STUDY QUESTIONS
A. Return the passage of the editorial on the new Fort Worth medical school from "And rather than" up to and including "evolve over time.".
B. According to the editorial on the new Fort Worth medical school, what will students do instead of attending typical lecture-style classes?
C. Continue the editorial on the new Fort Worth medical school from the point where it stops.

EXCERPTED TEXT
┌────────
Tuesday, December 18News That Matters

A new medical school in Fort Worth could change health care for North Texas and beyond – Dallas News


As we recently sat across the table from Dr. Stuart D. Flynn, the dean of a new medical school being launched in Fort Worth, we couldn’t help but think of a classic New Yorker cartoon.  The drawing features a man looking down at a cat next to a litter box and saying “Never, ever think outside of the box.”

Flynn has been thinking outside of the box most of his career, much to the chagrin of some folks in his profession.  His latest project is also likely to lead to some stern looks — or worse — even as it breaks apart old ideas on how to train doctors in a world where medicine is changing.

Simply building a new medical school in this region is a bold and important step forward. The history and service of UT Southwestern are second to none. But one school can only do so much. And North Texas needs not only additional space for medical students, but also another place to train residents. This school gives us that opportunity.

Flynn’s new school is recruiting its first class now. And it has a very different approach from other schools.  For example, it’s eschewing typical lecture-style classes. Instead students will watch podcasts and then come in for hands-on instruction.

And rather than subjecting students to a large volume of patients they never really get to know, the school is embracing a model that will pair students with practicing physicians.  Essentially, the students will become a member of a doctor’s practice, where they will get plenty of exposure to patients whom they will also get to know personally. This will enable students to see how conditions improve or evolve over time.

If these ideas seem like common sense, they are a break from the more traditional model embraced by medical schools for the past century.  And to hear Flynn tell it, the idea is bigger than just trying something new. The aim is to ensure students get a quality education while also enhancing other critical skill sets, such as empathy and communications.
└────────
(Stored records)
┌────────
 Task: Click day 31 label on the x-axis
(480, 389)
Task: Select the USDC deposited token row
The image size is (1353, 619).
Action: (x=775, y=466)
└────────
REPLIES
A.
And rather than subjecting students to a large volume of patients they never really get to know, the school is embracing a model that will pair students with practicing physicians.  Essentially, the students will become a member of a doctor’s practice, where they will get plenty of exposure to patients whom they will also get to know personally. This will enable students to see how conditions improve or evolve over time.

B. They will watch podcasts and then come in for hands-on instruction.

C.
Truth be told, doctors tend to arrive with more than a little empathy.  The hope is that this type of education will help docs keep an eye on the whole patient — the actual human whose quality of life hangs in the balance — even while tackling acute or chronic conditions.  In a world that is shifting away from fee-for-service models to an approach that seeks to improve patient health, the work to be done at this school is likely to become increasingly important.

As for communications, we suspect we don’t need to belabor the importance of enhancing that skill in any profession, including medicine.  Under Flynn, the budding docs will learn how important it is to spend just 90 seconds listening to patients before diving in with penetrating questions.  People want to be heard, especially when it involves their health.

We can see a few places the school might improve, such as coming up with a better name.  Currently, the one they are running with is the TCU and UNTHSC School of Medicine. Texas Christian University is the school of record for this accredited medical school, and the University of North Texas Health Science Center is a crucial partner that will likely play a larger role as time goes on.

But at this early stage, we’re optimistic.  It is likely other schools will learn from the new model this school offers.  In any case, this school will help the metro area attract more medical professionals at a time when we have a shortage of doctors.  And that can only make us better off.